**DATA TO EXAMINE:**
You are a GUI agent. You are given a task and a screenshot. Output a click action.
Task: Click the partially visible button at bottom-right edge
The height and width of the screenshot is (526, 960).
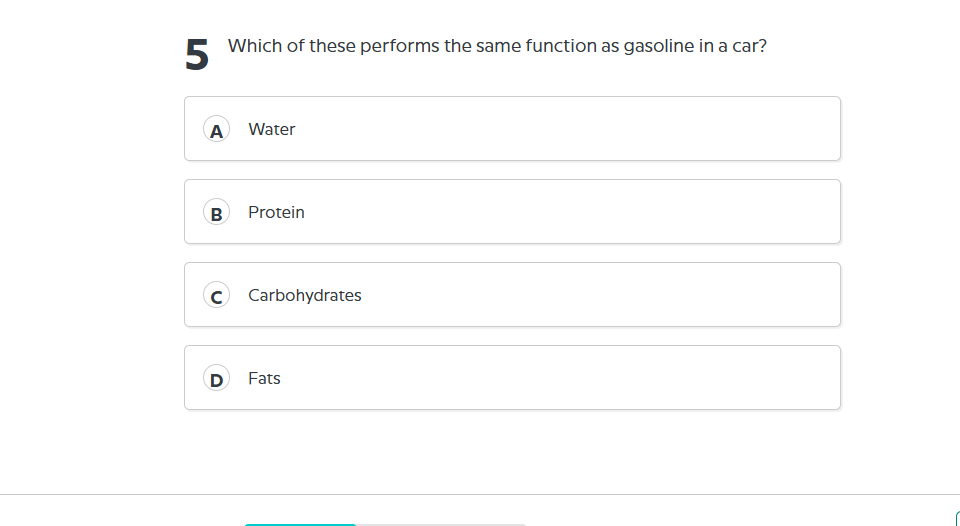click(x=957, y=518)
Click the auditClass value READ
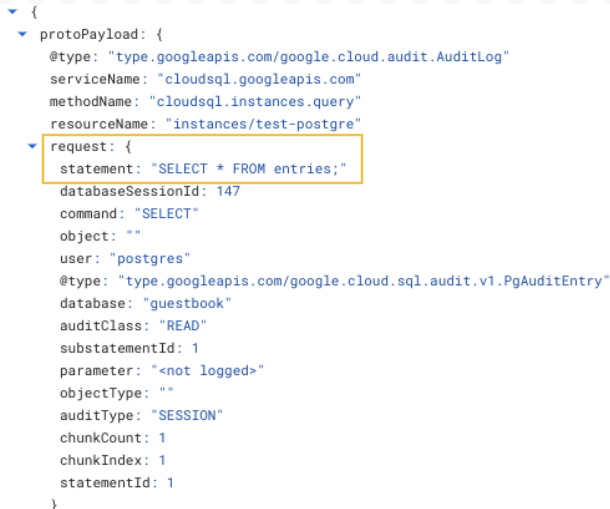 183,326
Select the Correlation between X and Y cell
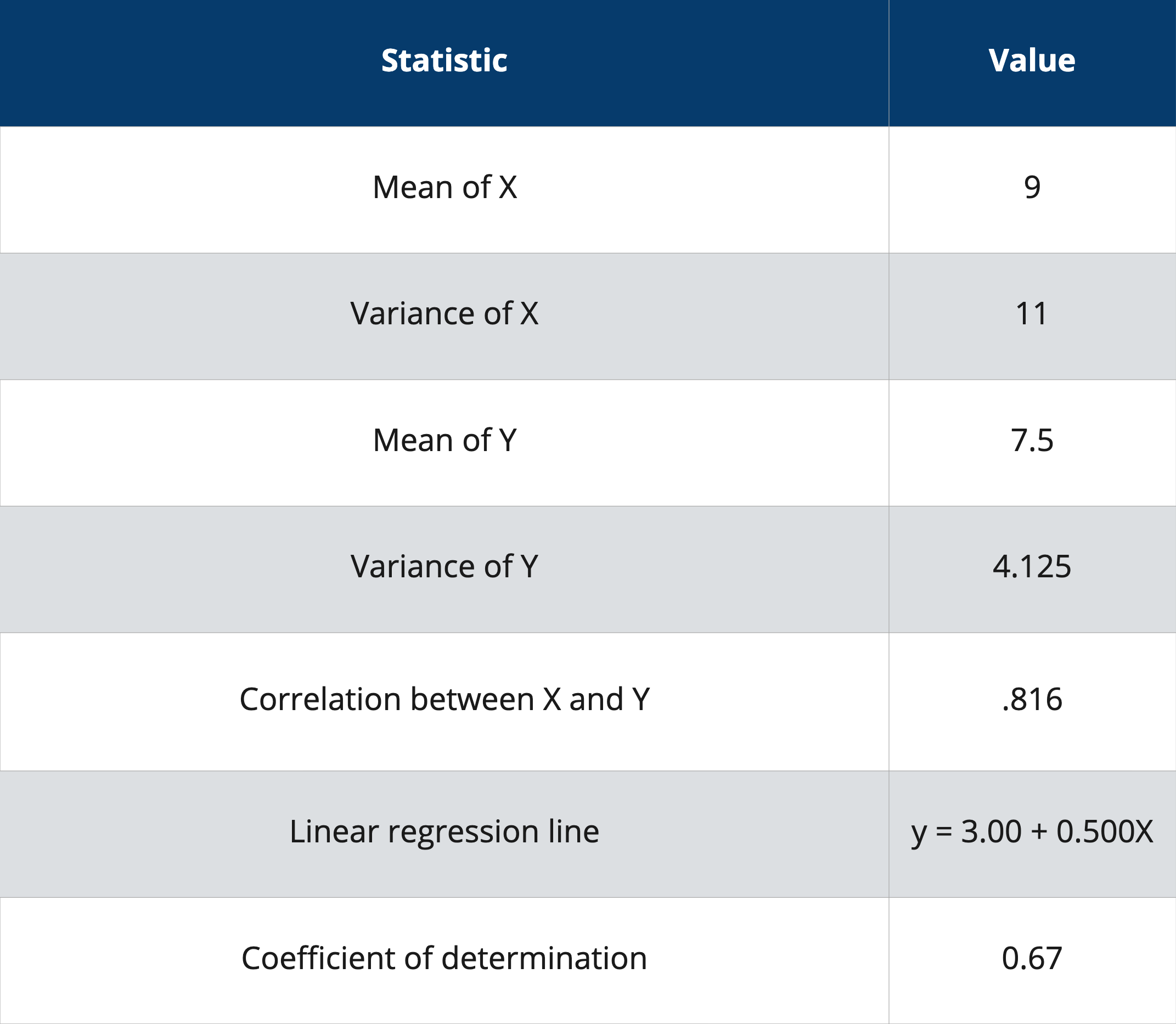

**ASSIGNMENT:** What's needed is every line above, retyped exactly and free of pictures.

**RESPONSE TO THE EXERCISE:**
You are a GUI agent. You are given a task and a screenshot. Output a click action.
Task: Click the partially visible button at bottom-right edge
The height and width of the screenshot is (526, 960).
click(x=957, y=518)
Click the auditClass value READ
 183,326
Select the Correlation between X and Y cell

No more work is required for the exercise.